WHAT YOU ARE ASKED TO DO:
Transcribe the listing exactly, so that nothing but the pictures is missing.
══════
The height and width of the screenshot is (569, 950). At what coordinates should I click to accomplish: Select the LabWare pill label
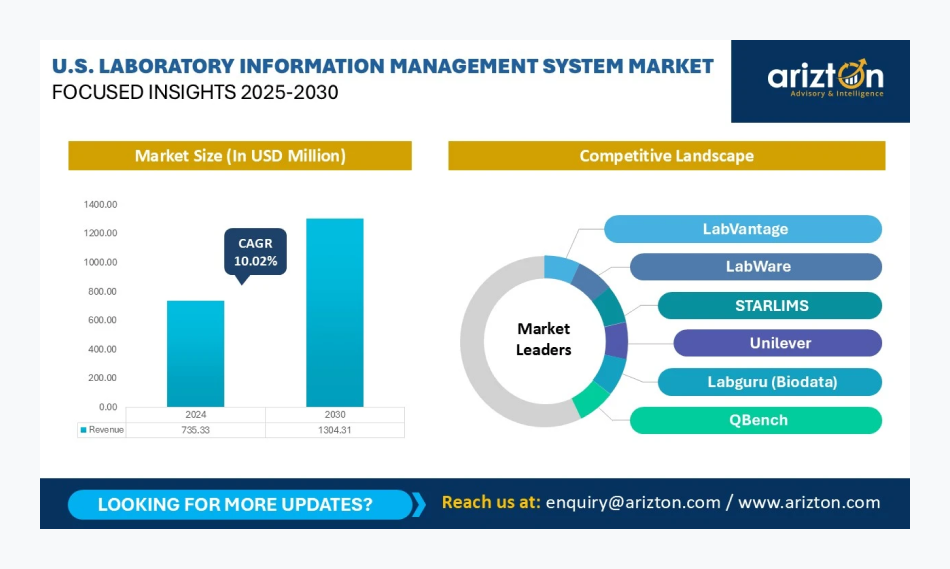pyautogui.click(x=756, y=267)
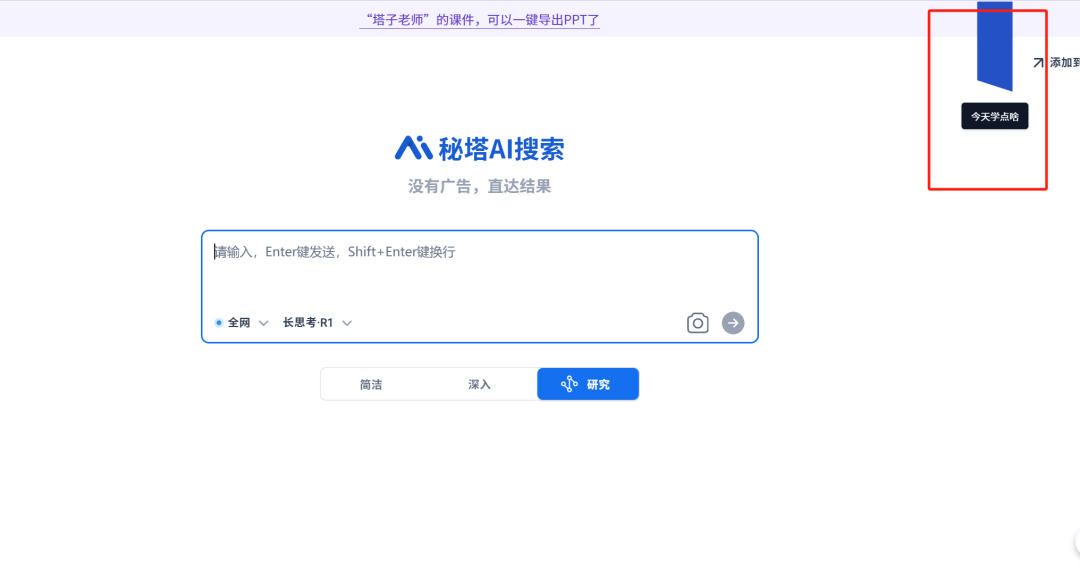Click the diagonal arrow beside 添加到
The height and width of the screenshot is (587, 1080).
[x=1037, y=61]
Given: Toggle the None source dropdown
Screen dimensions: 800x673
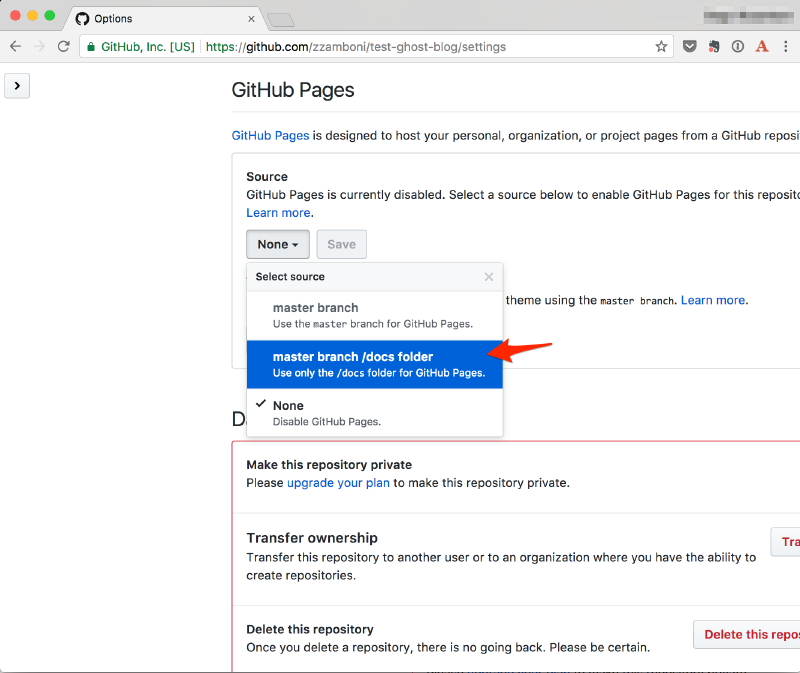Looking at the screenshot, I should pos(277,244).
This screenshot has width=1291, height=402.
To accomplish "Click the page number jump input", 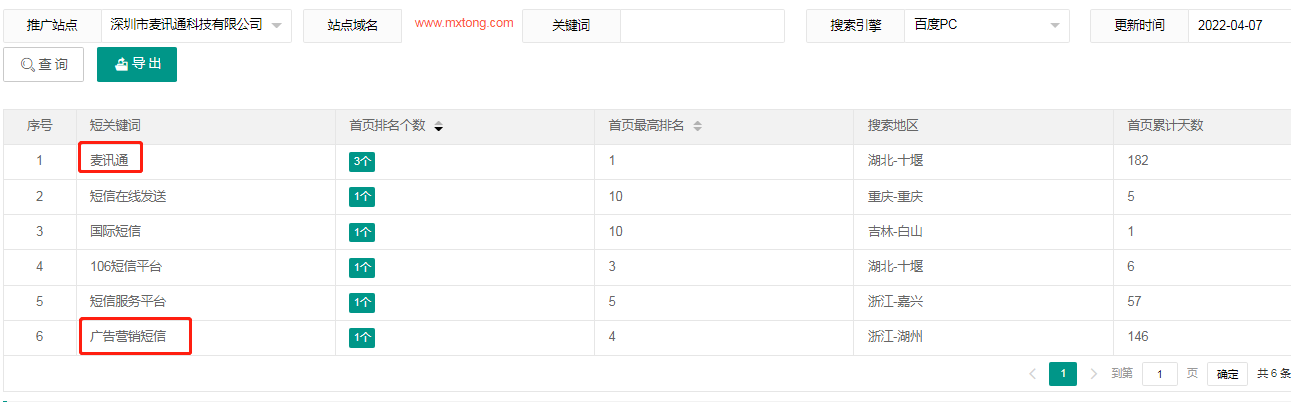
══════
FINAL ANSWER:
The height and width of the screenshot is (569, 950). At what coordinates should I click to accomplish: Select the LabWare pill label
pyautogui.click(x=756, y=267)
Click the diagonal arrow beside 添加到
The height and width of the screenshot is (587, 1080).
[x=1037, y=61]
Given: Toggle the None source dropdown
Screen dimensions: 800x673
Looking at the screenshot, I should pos(277,244).
This screenshot has width=1291, height=402.
To accomplish "Click the page number jump input", 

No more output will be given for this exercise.